The book opens in 1870 (Earp being 22 at the time) in Lamar, Missouri. Earp loses his wife and newborn daughter to typhoid fever. He leaves Missouri for Arkansas and tries to drown his sorrows in whiskey, forgetting his father’s admonitions against drunkenness. He becomes involved with low-lifes, getting himself arrested for bilking a man of a horse; his father has to bail him out and he leaves Arkansas for Illinois. In Illinois he falls into lower company, becoming a common-law husband for a prostitute, Sarah (as well as being her pimp), and eventually leaving her; two years later we find him skinning buffalo near Ellsworth, Kansas with Bat Masterson. They’re both tired of the business, however, and Wyatt is thinking of becoming a teamster; selling his oxen and buying horses to carry freight instead of buffalo skins.

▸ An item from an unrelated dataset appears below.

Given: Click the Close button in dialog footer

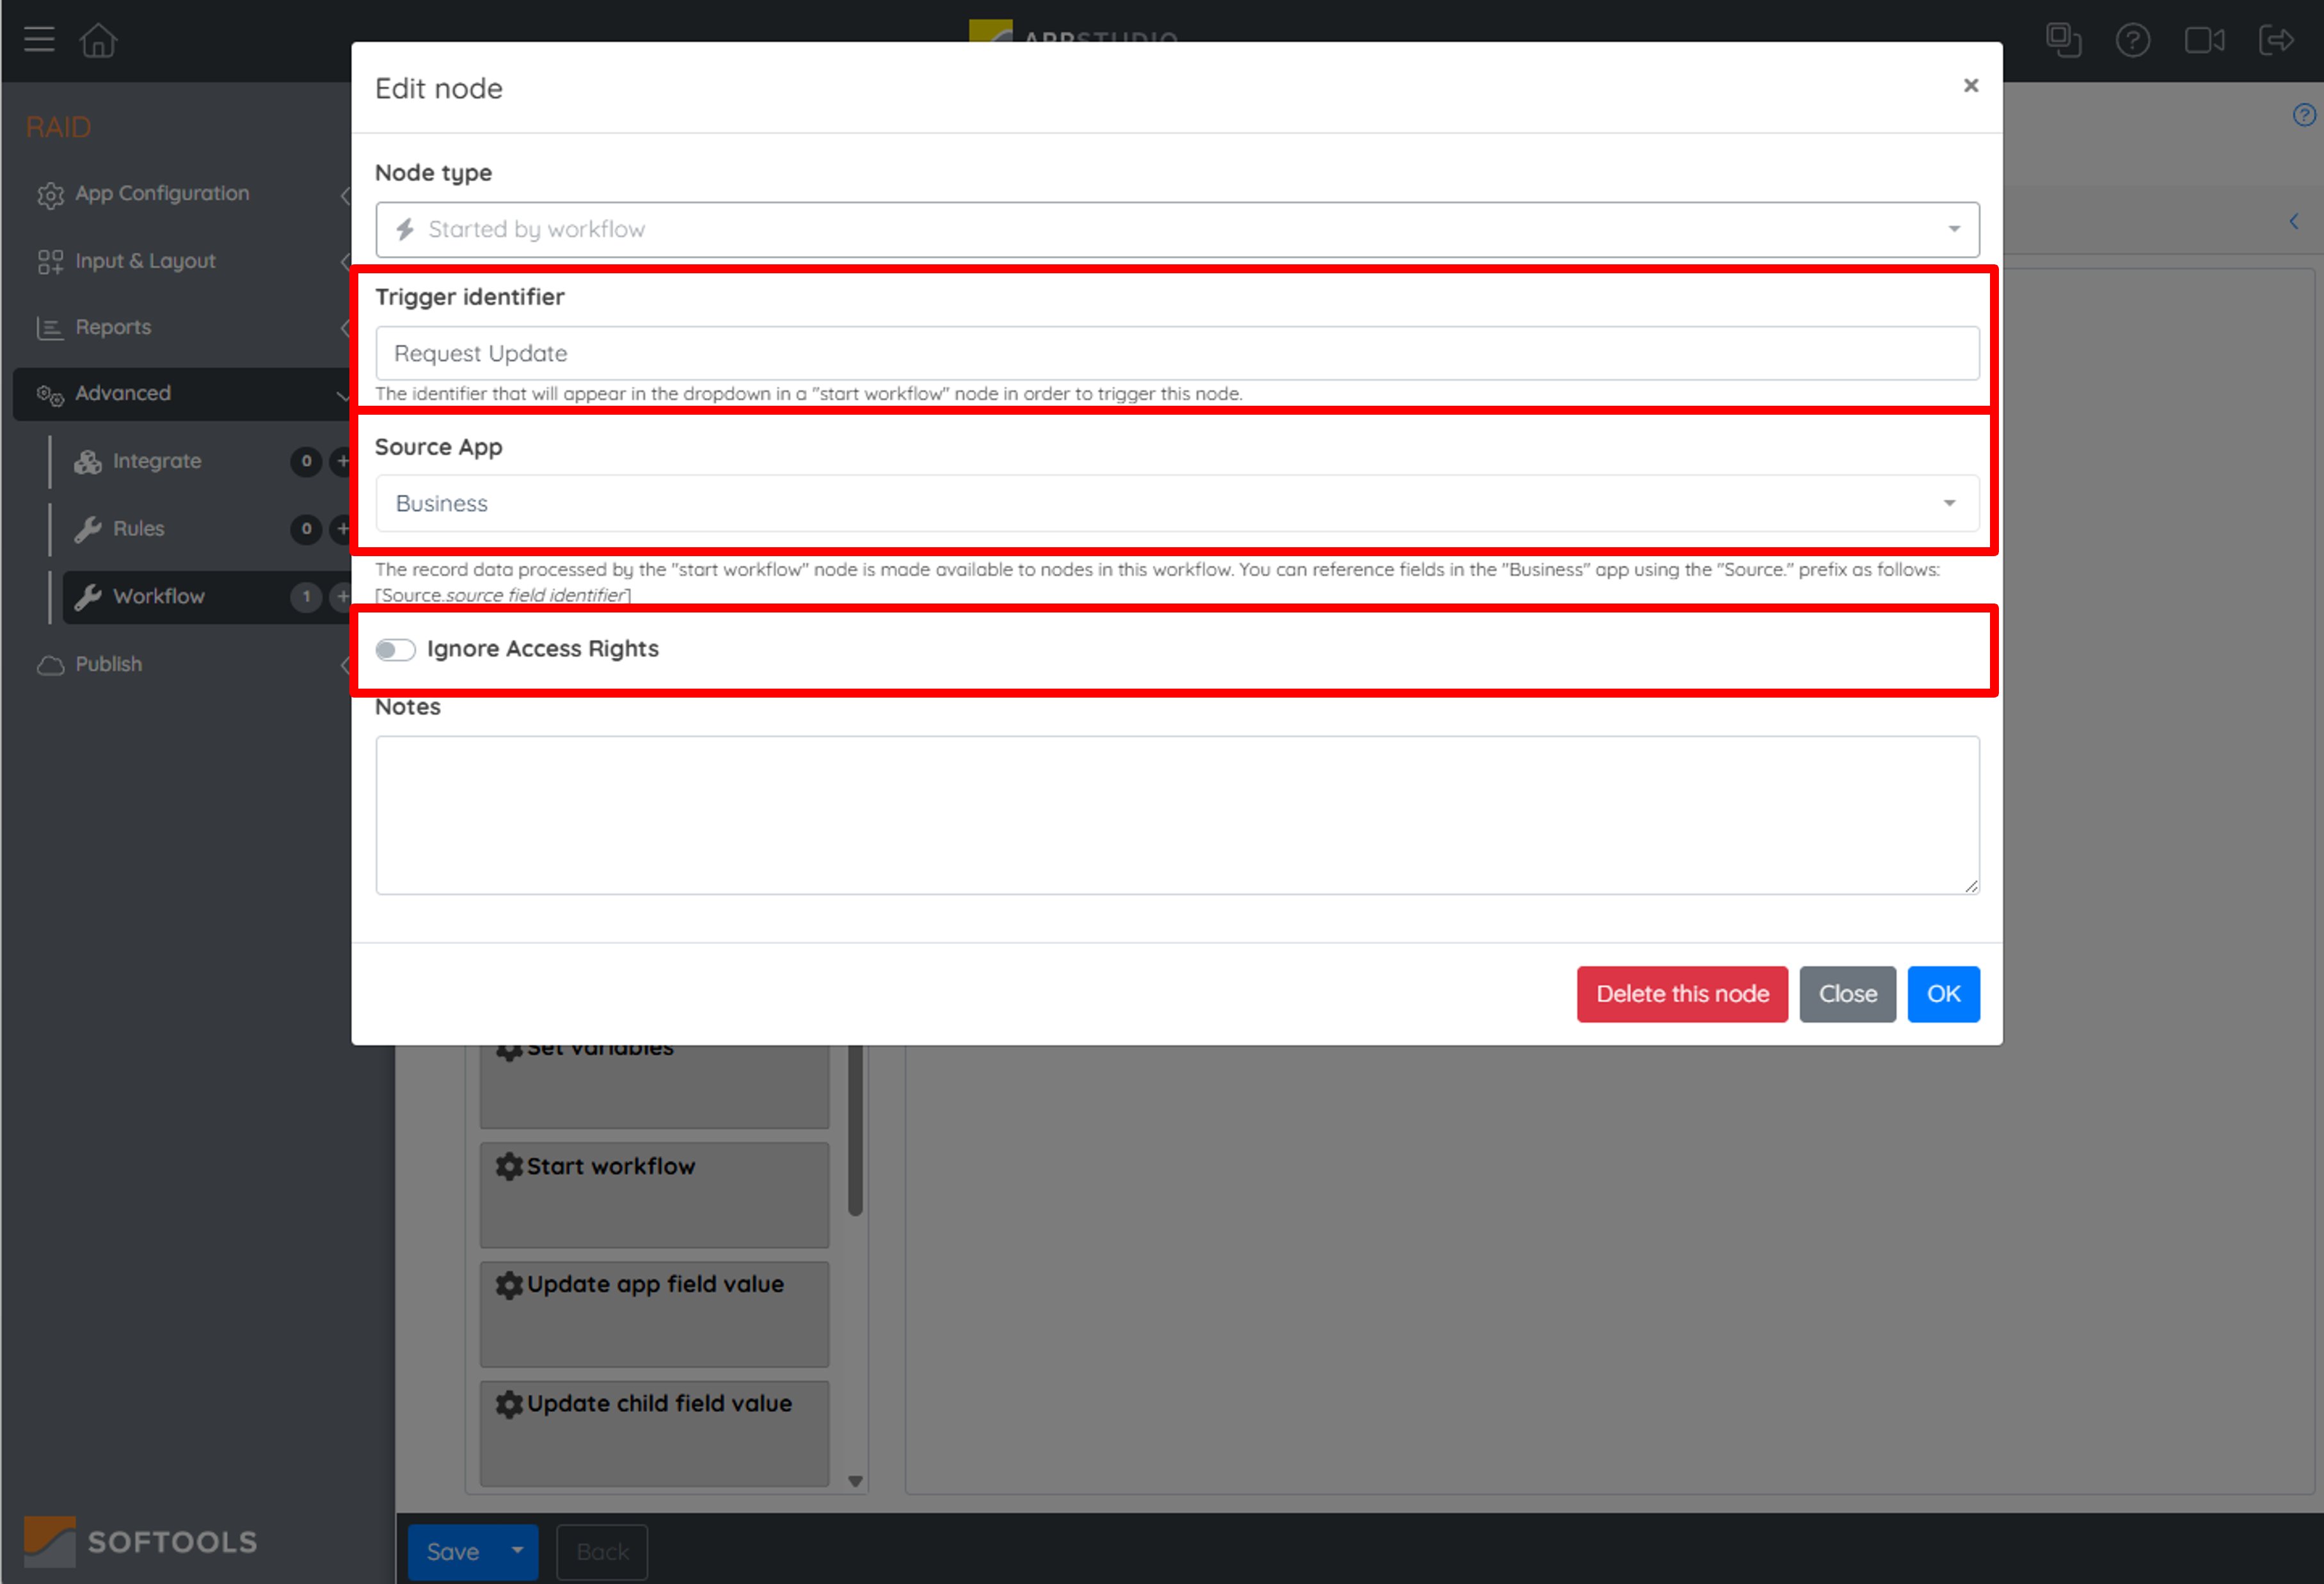Looking at the screenshot, I should 1847,994.
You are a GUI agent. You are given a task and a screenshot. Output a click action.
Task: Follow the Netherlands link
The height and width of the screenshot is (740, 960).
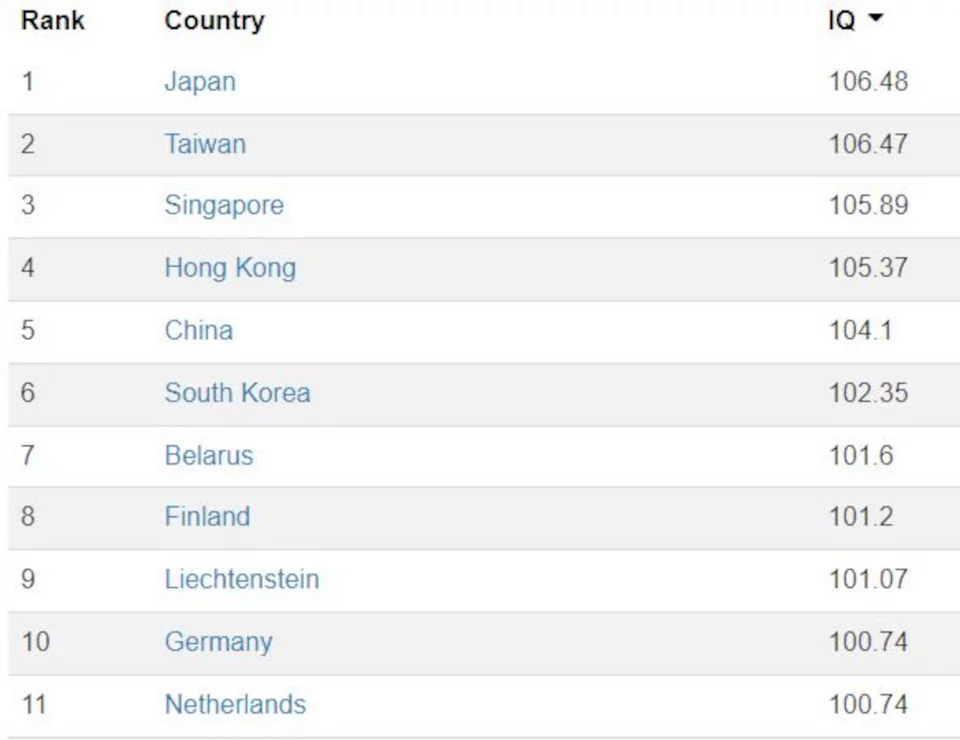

He’s also taken up an occasional liaison with “Mattie” Blaylock, a saloon girl of easy virtue (marrying a whore was somewhat frequent in those days and places; it was called “white-washing a soiled dove.”), though he remembers the troubles he had with Sarah. He becomes involved in a shooting dispute between a man he once helped, Ben Thompson, against heavy odds (four against one) and a deputy named Murco; Thompson’s brother drunkenly and accidentally shoots the sheriff, and Wyatt is deputized to arrest Ben after Ben helps his brother escape. Heart in mouth and hands raised, Wyatt faces a heavily-armed Thompson down and talks him into surrendering. Murco and a cattleman, “Shanghai” Pierce, plan to storm the jail, drag Thompson out and lynch him; Wyatt foils that plan and makes a lifelong enemy out of Pierce, who’s not playing with a full deck anyway, but who has much money and a lot of sycophants in Texas and Kansas anyway. From there, the Earp/Pierce situation escalates. You also meet a young man named Henry McCarty; Western readers will recognize the name immediately.
This book is written just as well as any Zane Grey or Louis L’Amour I’ve read; one gains a lot of sympathy for Earp who, as the reader will be able to tell, is just trying to make his way in a world that is often violent and unforgiving. Shirley uses fewer adjectives than Grey does; and he doesn’t wax lyrical as often as L’Amour used to; the book is not only competent, it’s exciting—one can’t wait to see what happens to Earp next—and from time to time it’s easy to think of this as a movie in waiting. (I’m kinda visual myself, and usually see a novel—even a biographical one—as a movie in my head.) If you like well-written Westerns, or just well-written novels, especially ones that give you a sense of the Old West, then this will be a book for you. Again, I got mine from Amazon.com as a Kindle book, but I think it’s available in paper as well. If I have anything at all negative to say about these books, it is that the covers are rather nondescript; I believe that a good cover can help attract readers and these don’t (again, my opinion alone) serve that function.
Has anyone else noticed the odd resemblance between John Shirley (left) and Wyatt Earp (right) in these pictures? And I don’t just mean the hats!